Because of their importance, chaperones are some of the most conserved proteins, meaning they can be found in many lifeforms from bacteria to humans. Many of Freeman’s students are currently studying MCs in the budding yeast cell model; the conservation of these MCs means that their findings can be easily translated to human significance, including the understanding of the transition to cancerous states.
“The MC field likes to say that cancer cells have a chaperone addiction – we mean that cancer cells show a much higher level of MCs and rely on these high levels to be cancerous. We still don’t really know why there are these high levels, so we are still investigating and targeting them,” Freeman said.
In the past, researchers have attempted to use chaperones as a therapeutic target. A specific MC known as Hsp90 was targeted in cancer cells, and although some patients responded well to this treatment with reduced levels of Hsp90, results eventually showed a lack of improvement due to a heat shock response that raised Hsp90 back to cancerous levels.

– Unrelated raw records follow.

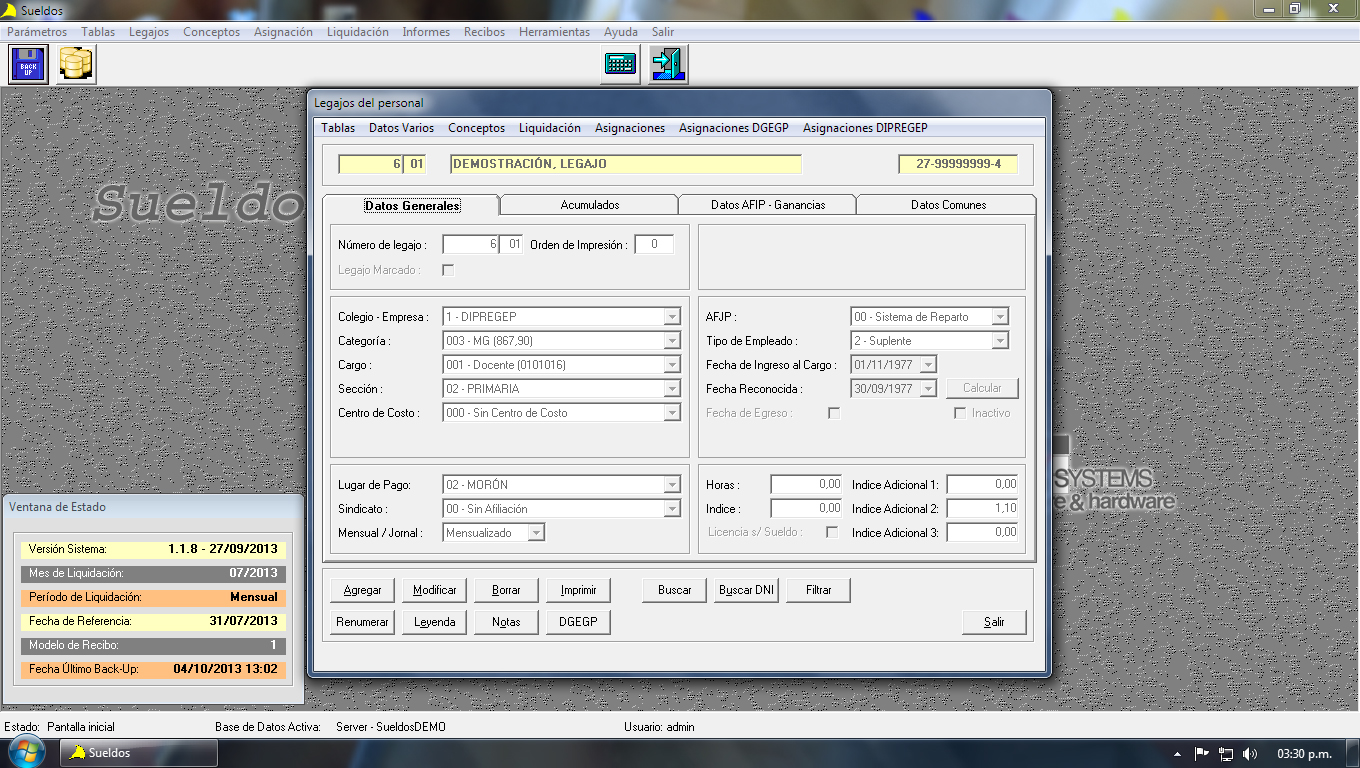1360x768 pixels.
Task: Open the Datos AFIP - Ganancias tab
Action: [767, 205]
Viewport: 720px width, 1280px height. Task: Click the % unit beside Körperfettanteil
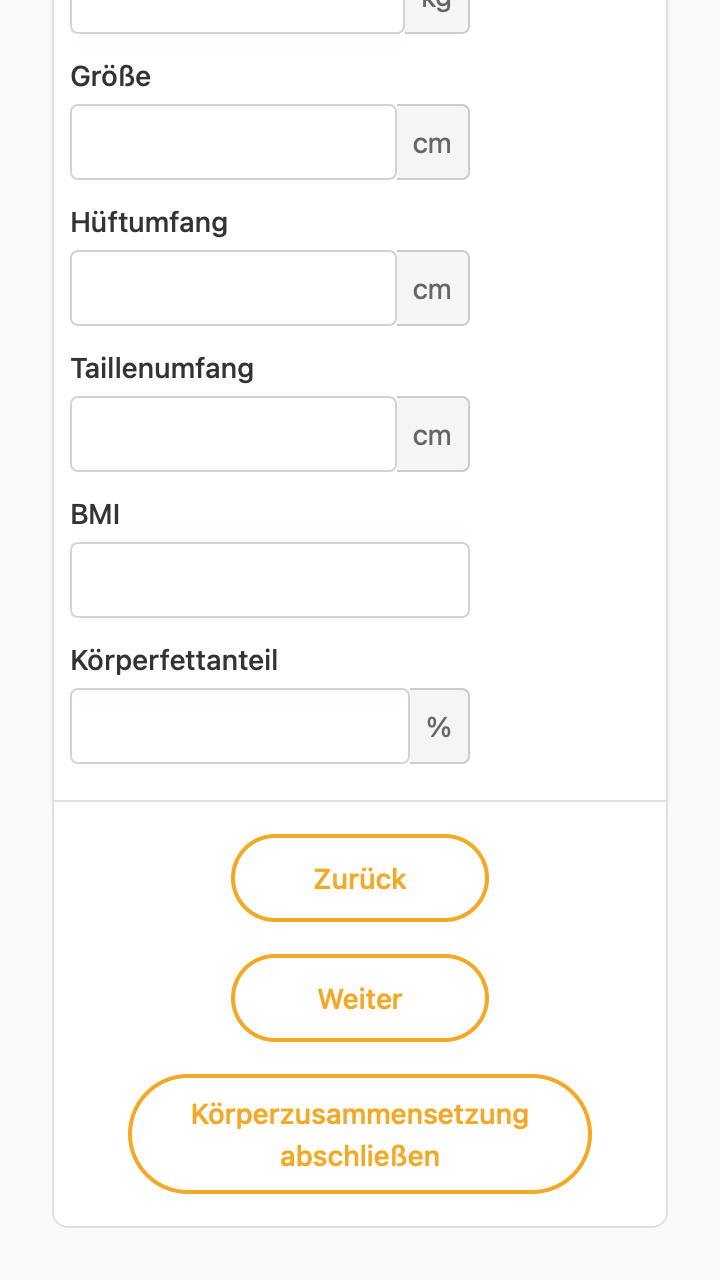coord(439,726)
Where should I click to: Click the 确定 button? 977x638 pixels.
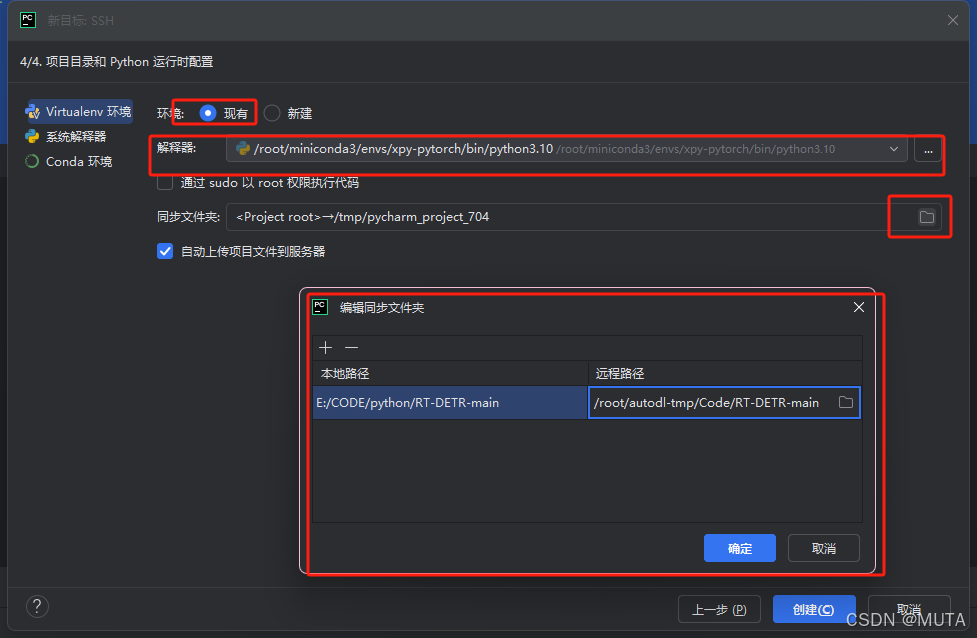coord(739,548)
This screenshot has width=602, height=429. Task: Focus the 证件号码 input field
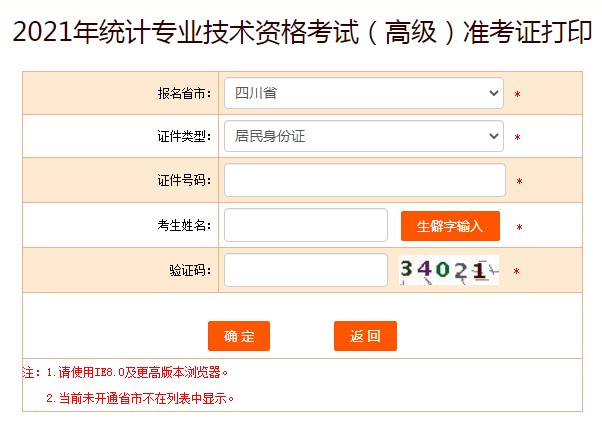coord(365,180)
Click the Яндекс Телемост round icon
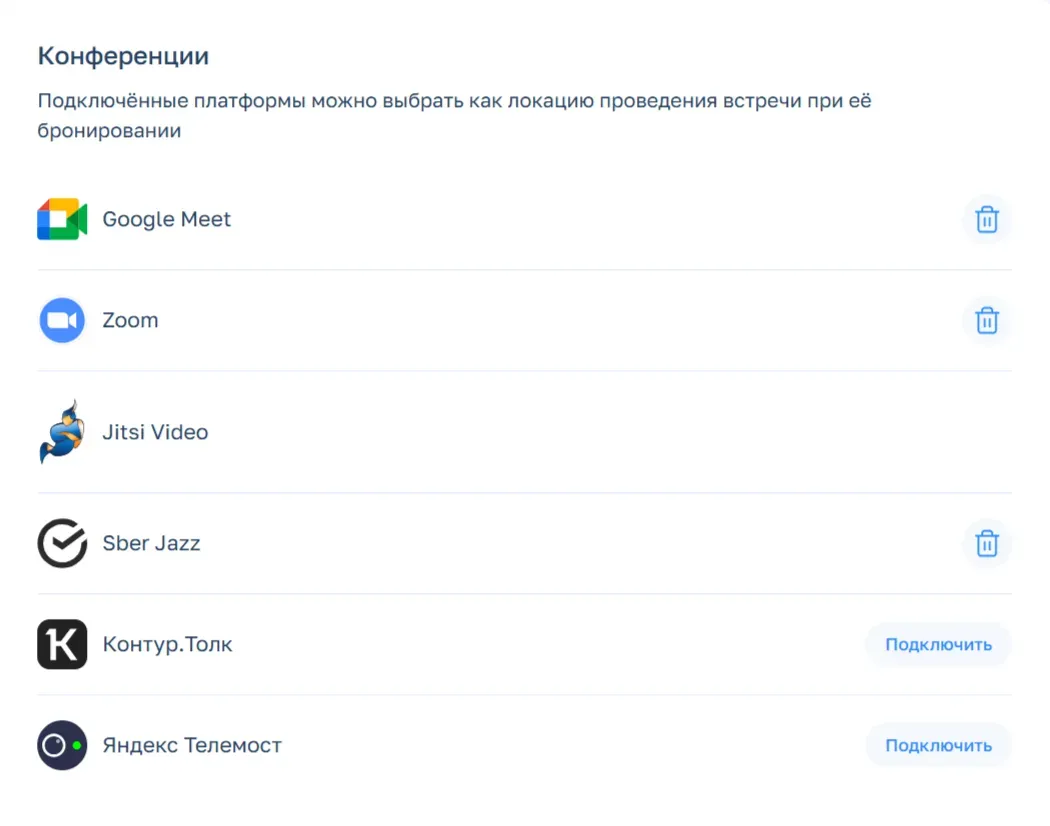Image resolution: width=1050 pixels, height=826 pixels. point(62,745)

While these Hsp90 clinical trials could not shrink tumors, they were able to stop tumor growth for several months to years in some patients. Other studies have capitalized on the large number of Hsp90 on the surface of cancer cells to improve tumor detection and visibility of tumor margins in the operating room by developing fluorescent labels that attach to Hsp90.
“My lab is also studying how Hsp90 affects normal cell pathways and how it might reorganize genomes,” Freeman said. “We know that in cancer biology, genomes are greatly manipulated in terms of position and movement, and MCs play a huge role in genome stability. So, we think this type of work will be very impactful for cancer studies in the future.”
These chaperone studies and discoveries are applicable to a wide variety of cancers and other diseases, including tropical diseases. With elevated levels across many disease states, it can be very difficult to identify the specific role that each MC plays and to develop therapeutics to target them.
However, Freeman’s lab hopes to reintroduce MCs – and Hsp90 in particular – as a therapeutic target for cancer patients. Although the first clinical studies were unsuccessful, Freeman believes that the research community has a better understanding of the roles and processes of molecular chaperones, and looks forward to witnessing new studies that develop therapeutics targeting Hsp90 and other chaperones.
Freeman was recently named a 2021 Fellow of the American Association for the Advancement of Science (AAAS) for his exceptional work in the field of molecular chaperones (MCs).